Thanks. I understand. Because you put your finger right in the wound, eh? I think that… today at lunch a pastor said that maybe the first human right is the right to hope and I liked that. And this has to do a bit with this and we spoke about the crisis of human rights today. I think that I have to begin from this to arrive to your question. The crisis of human rights is clearly seen. They speak a bit about human rights but so many groups or some countries take a distance, and “yes, human rights,” but there isn’t the strength, the enthusiasm, the conviction. I don’t say 70 years ago but 20 years ago. And this is grave because we have to see the causes, but what are the causes for which we have arrived to this that today human rights are relative. Also the right to peace is relative. It is a crisis of human rights. This I think that we must think it through to the end, or with certainty.
Then, Churches of peace. I think that all the Churches that have this spirit of peace must reunite and work together as we said in the speeches today, myself and the other people that spoke. And at lunch, unity for peace was spoken of. Peace is an exigency because there is risk of a war that we … some have said this: this third world war, if it is done, we know with which arms it will be done… but if there were a fourth, it would be done with sticks because humanity will be destroyed. The commitment for peace is serious, but when you think of the money that is spent on weapons… for this, the religions of peace… is the mandate of God. Peace, fraternity, human unity. All of the conflicts, don’t resolve them like Cain, resolve them with negotiations, with dialogue, with mediations… for example, we’re in a crisis of mediations. The mediation as a juridical figure (very rich) today is in pure crisis. Hope is in crisis, crisis of human rights, crisis of mediations, crisis of peace.
But then if you say that there are religions of peace, I ask myself, where are the religions of war? It’s tough to understand this. It’s tough. But, some groups, I would say in almost all of the small religious groups, I will say a bit simply fundamentalists, seek wars… Also we Catholics have some. They always seek destruction, no? And this is very important to have our eyes on it. I don’t know if I replied. Thanks.
They say that the population is asking for lunch, eh, dinner, that there is just enough time to arrive with a full stomach. It’s just to tell you… a word that I want to say clearly that today was an ecumenical day, really ecumenical! And at lunch we said a beautiful word, a beautiful thing, that I leave with you so that you think on it and reflect, you make a nice consideration of this. In the ecumenical movement we have to take from the dictionary a word: “proselytism.” Clear? You cannot have ecumenism with proselytism. You have to choose. Either you have an ecumenical spirit or you are a proselytizer.

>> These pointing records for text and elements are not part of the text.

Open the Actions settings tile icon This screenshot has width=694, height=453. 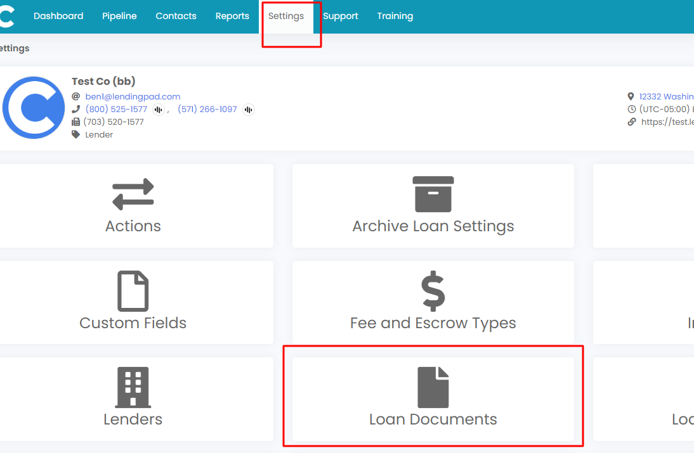point(133,195)

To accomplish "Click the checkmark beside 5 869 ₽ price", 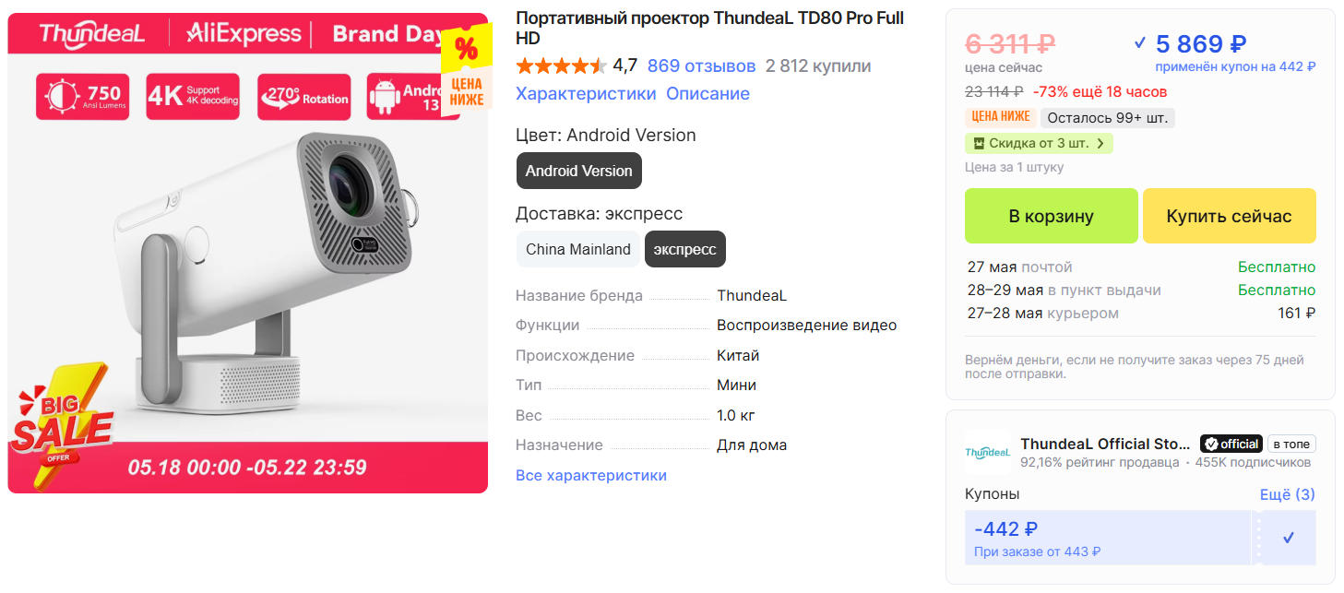I will [1140, 42].
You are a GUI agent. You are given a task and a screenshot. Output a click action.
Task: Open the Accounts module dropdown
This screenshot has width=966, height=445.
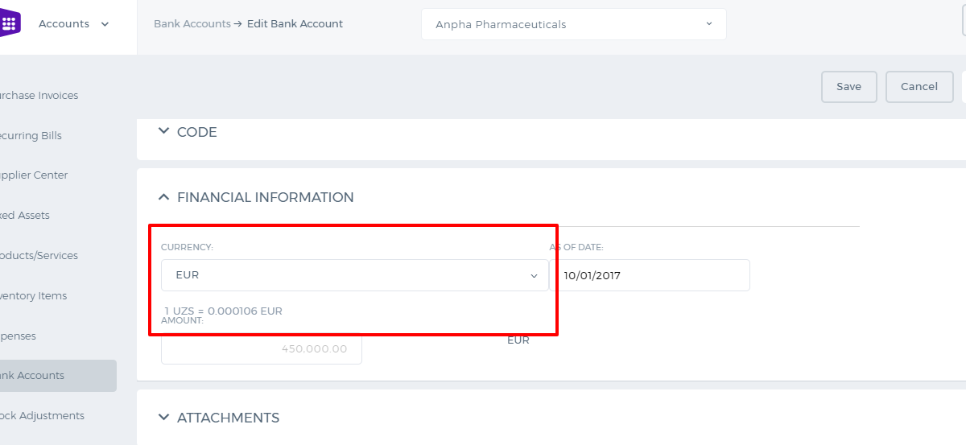click(x=73, y=24)
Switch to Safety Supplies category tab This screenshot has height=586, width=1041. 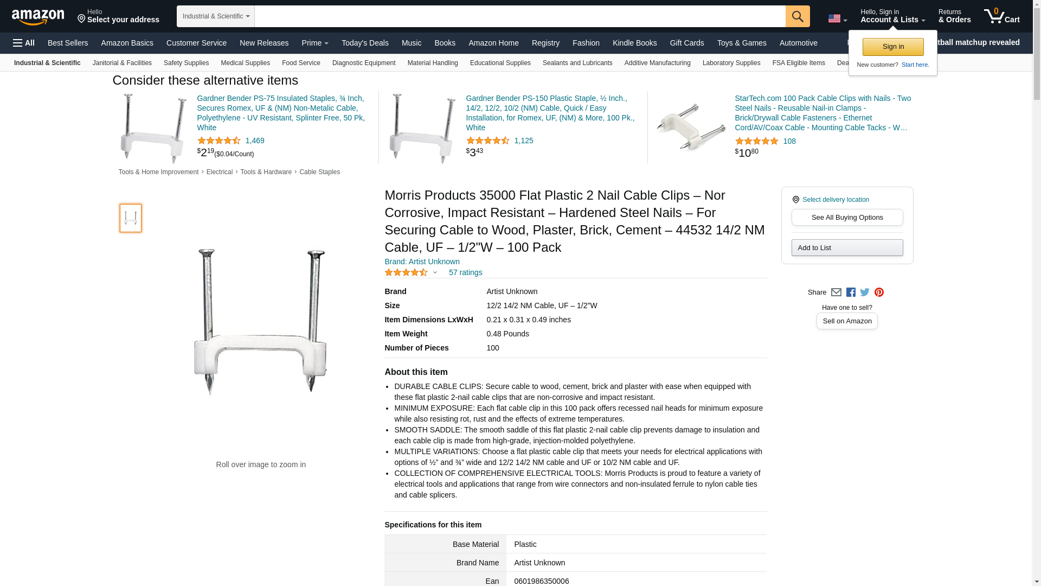click(x=186, y=63)
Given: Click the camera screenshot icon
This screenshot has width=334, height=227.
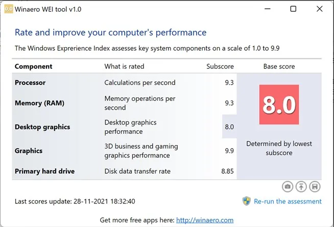Looking at the screenshot, I should [288, 187].
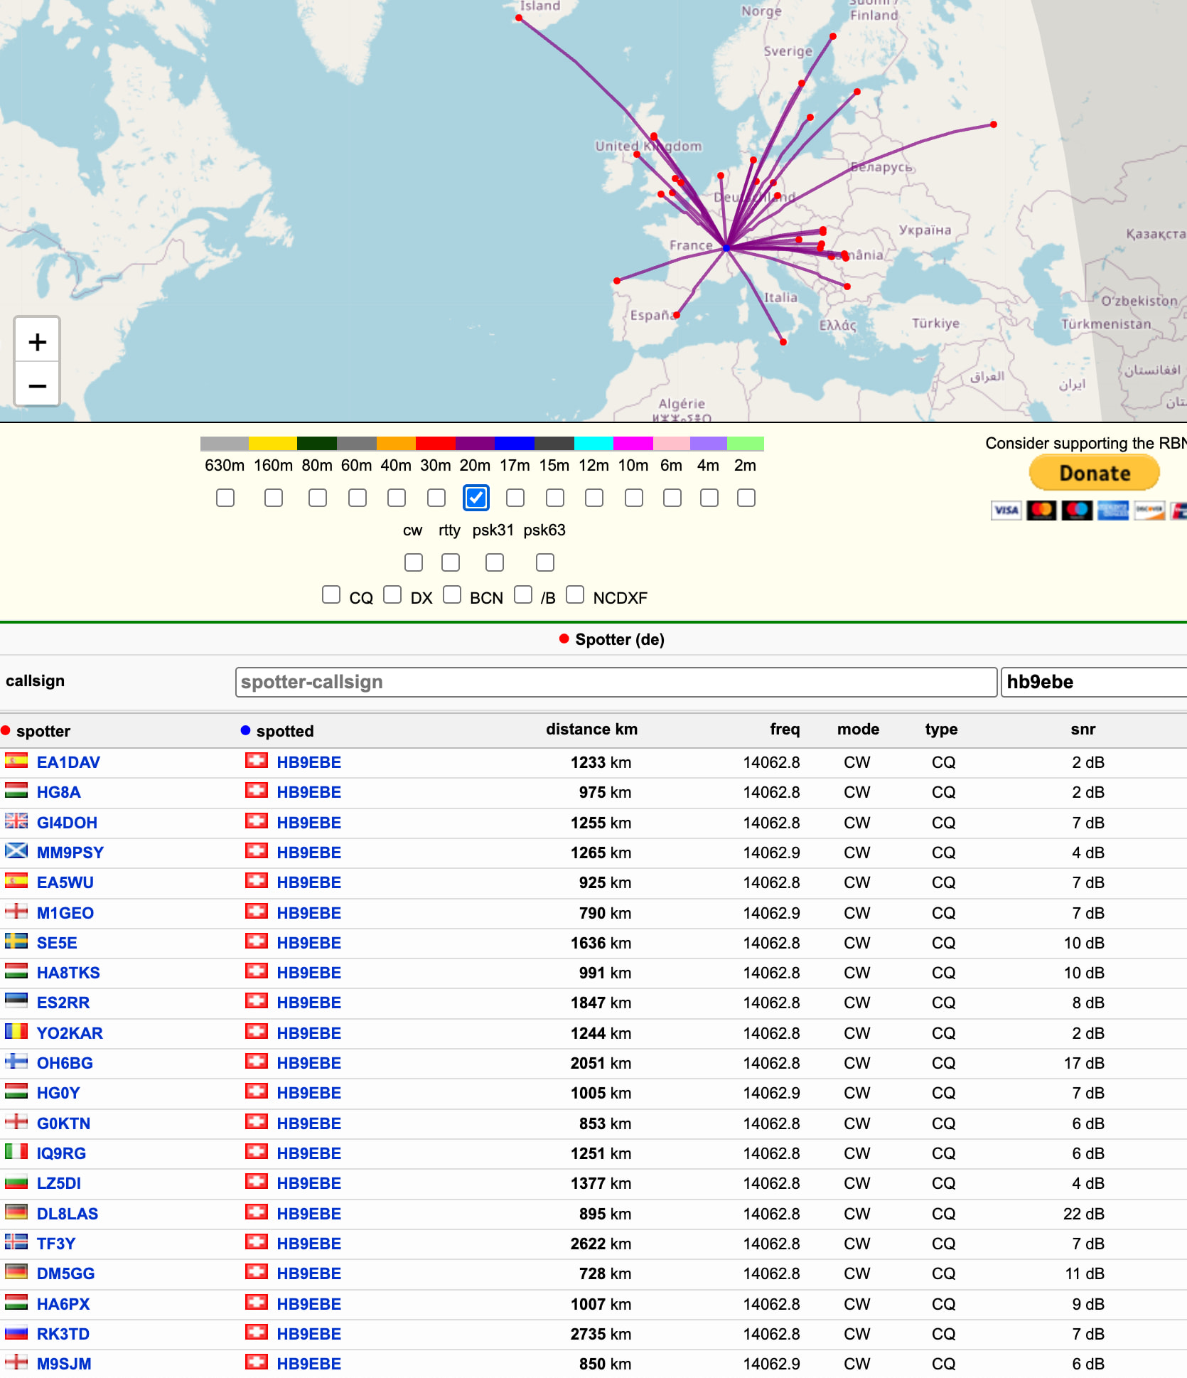Image resolution: width=1187 pixels, height=1378 pixels.
Task: Open the DL8LAS spotter callsign link
Action: (x=68, y=1214)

Thanks! I would continue speaking because I like it… but now let’s make the Substitute [of the Secretariat of State] come because it is the last trip he’ll make with us, because now he’s going to change color, but not for embarrassment! We want to say goodbye to him. It’s a Sardinian cake to celebrate!
Cardinal-elect Angelo Becciu (Sardinian-born Substitute of the Holy See Secretariat of State):
Thanks! It is a double surprise of calling me and thanking me in front of you! And then there’s a Sardinian cake. Well, then, we’ll try it with pleasure! I truly thank the Holy Father for this occasion, but for everything, because he has allowed me this magnificent experience of traveling so much with him. At the beginning, he scared me saying, ‘No, I’ve made few trips.’ Do you remember? And then after one, he added another and then another and we said to ourselves, ‘good thing he said there would be few and they’ve been many.’ A magnificent experience of seeing the Holy Father spread the Word of God courageously. My service has been only this: to help him in this. Alright? Thanks to all of you and to those who have helped us! Thanks.
Buon appetito, have a good dinner and thanks so much! And pray for me, please. Thanks.